XXIII. « Je ne veux pas rire de la roue de fortune[1] de Cicéron, de son jus Verrinum[2], et de cet éternel esse videatur, qui, dans tous ses discours, revient de trois phrases en trois phrases tenir la place d’une pensée. C’est à regret même que j’ai cité ces traits, et j’en ai omis bien d’autres, qui sont pourtant seuls en possession d’être admirés et imités de ceux qui se qualifient d’orateurs antiques. Je ne nommerai personne : il suffit d’a-

  1. Jeu de mots qui se trouve dans Cicéron, in Pisonem, ch. x.
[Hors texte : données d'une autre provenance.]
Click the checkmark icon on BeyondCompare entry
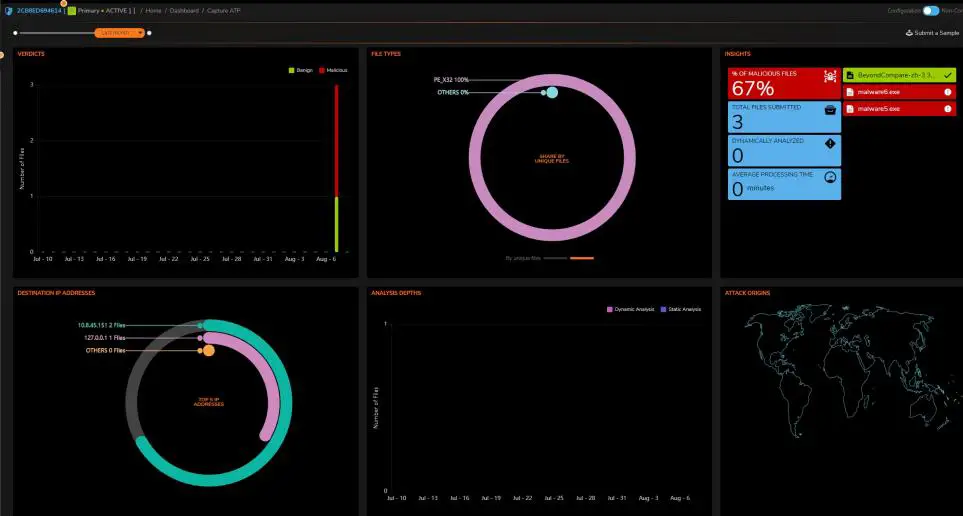The image size is (963, 516). click(948, 75)
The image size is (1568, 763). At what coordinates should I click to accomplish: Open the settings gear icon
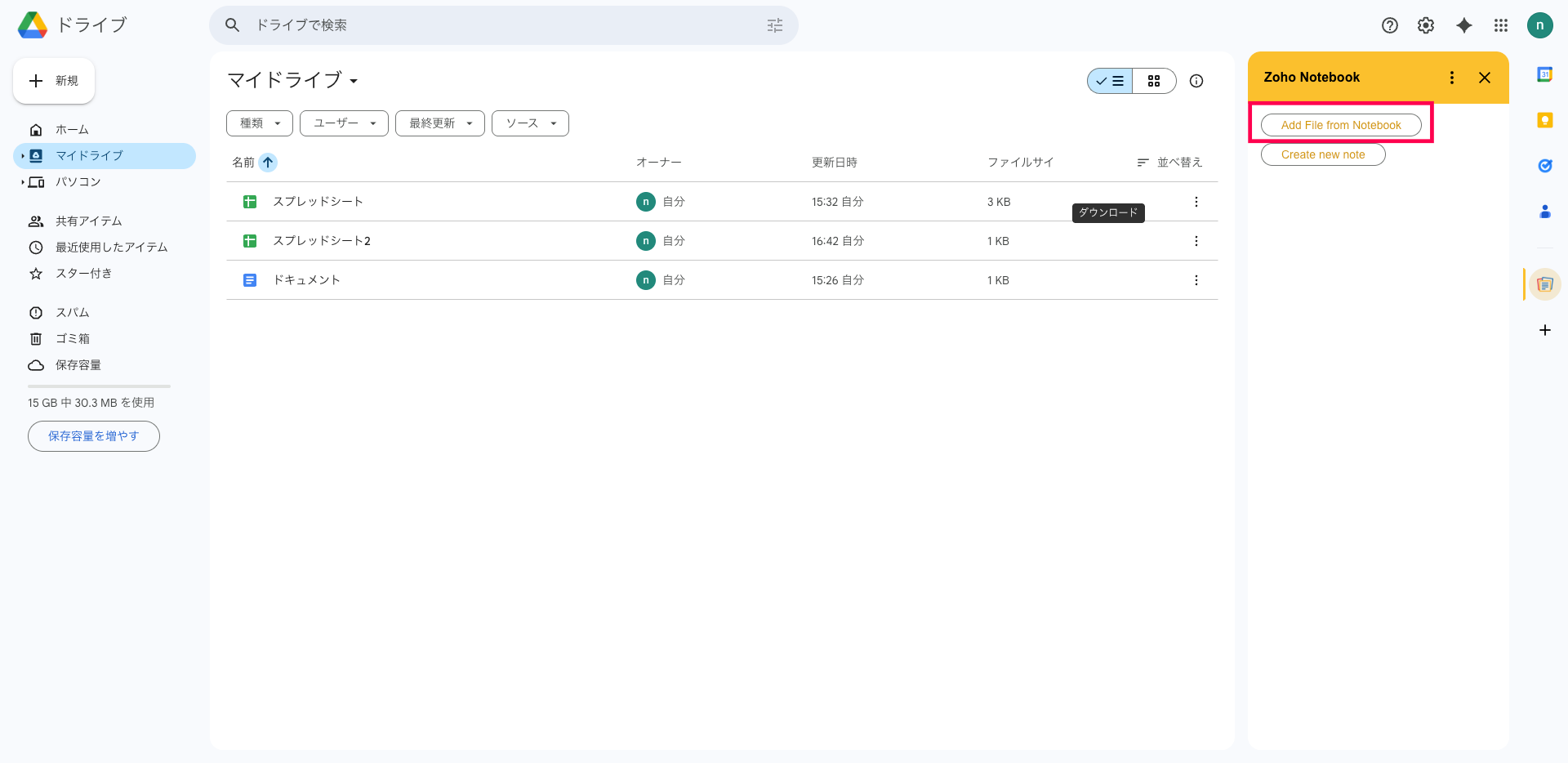click(x=1426, y=25)
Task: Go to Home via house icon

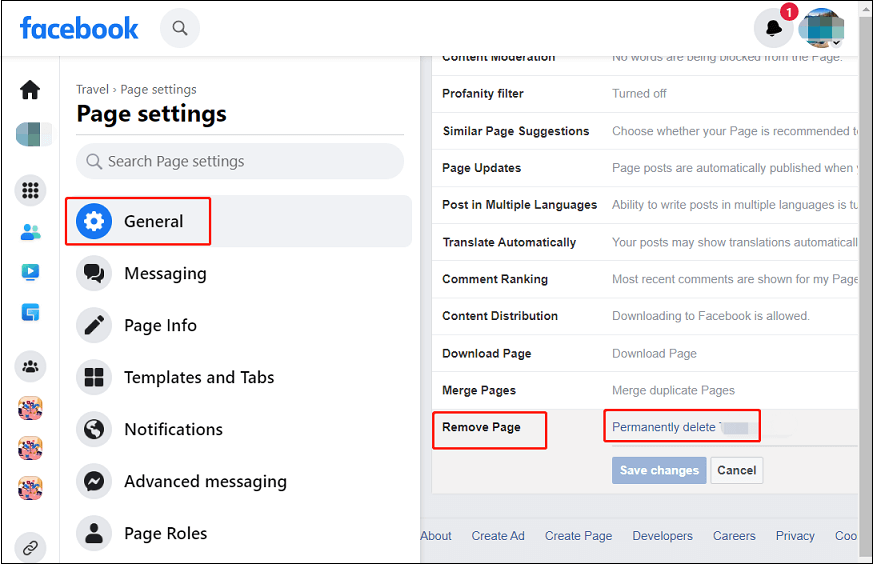Action: pos(30,90)
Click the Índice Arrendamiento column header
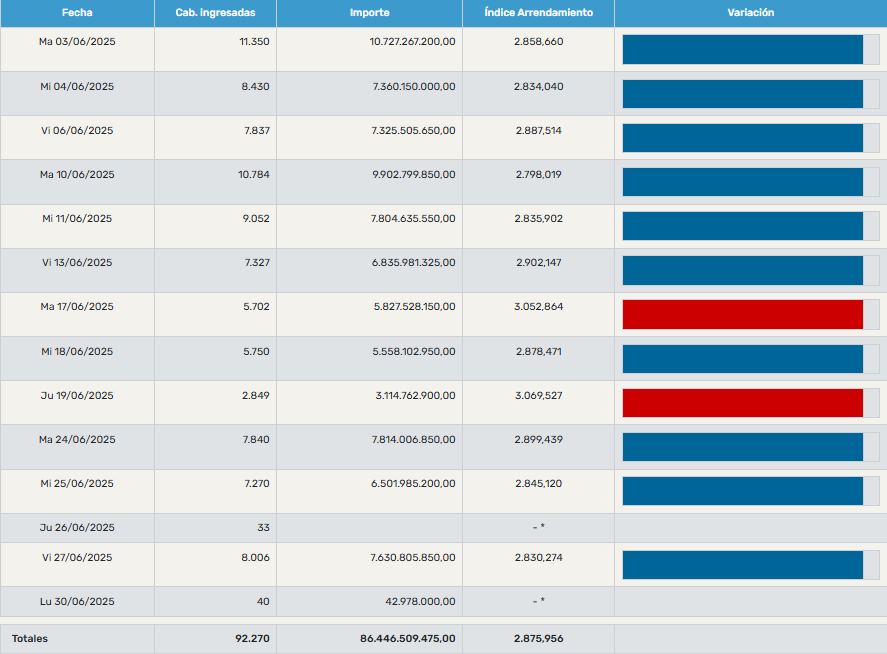887x654 pixels. point(538,13)
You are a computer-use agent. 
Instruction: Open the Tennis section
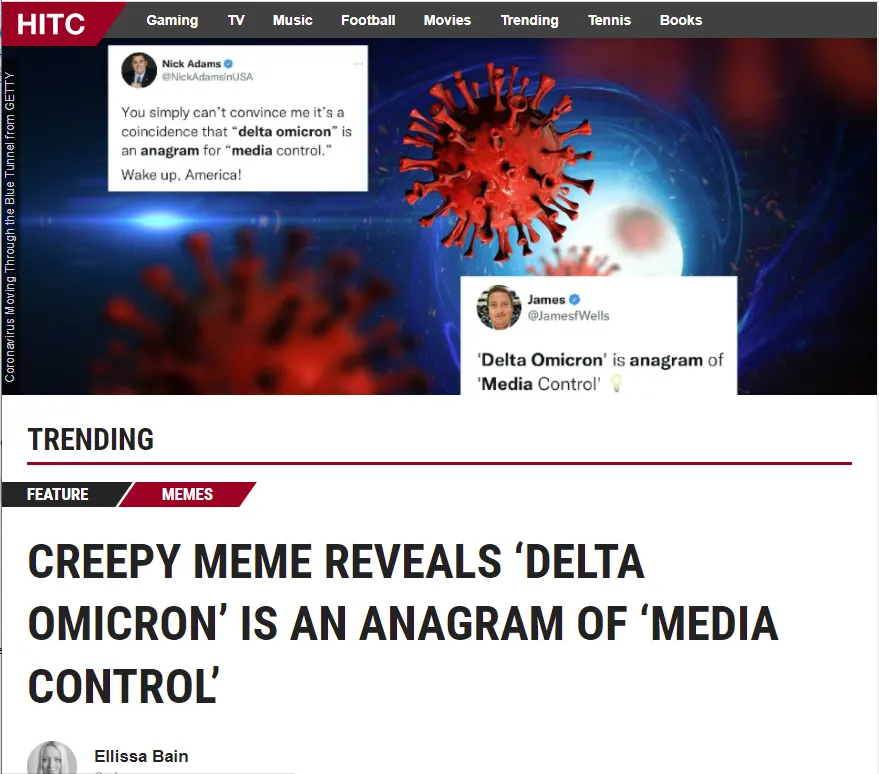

Ce n’est pas l’expression vota fortunæ qui est blâmée ici ; c’est le rapprochement puéril de la roue de fortune avec les pirouettes ou les ronds que l’on fait en dansant.
  2. Autre plaisanterie, encore plus mauvaise que la précédente, mais beaucoupl plus excusable, parce que Cicéron la met dans la bouche des gens du peuple, et ne la rapporte, dit-il, que pour montrer que la méchanceté de Verrès était comme passée en proverbe. L’équivoque roule sur le double sens de jus Verrinum, jus de porceau, et justice de Verrès.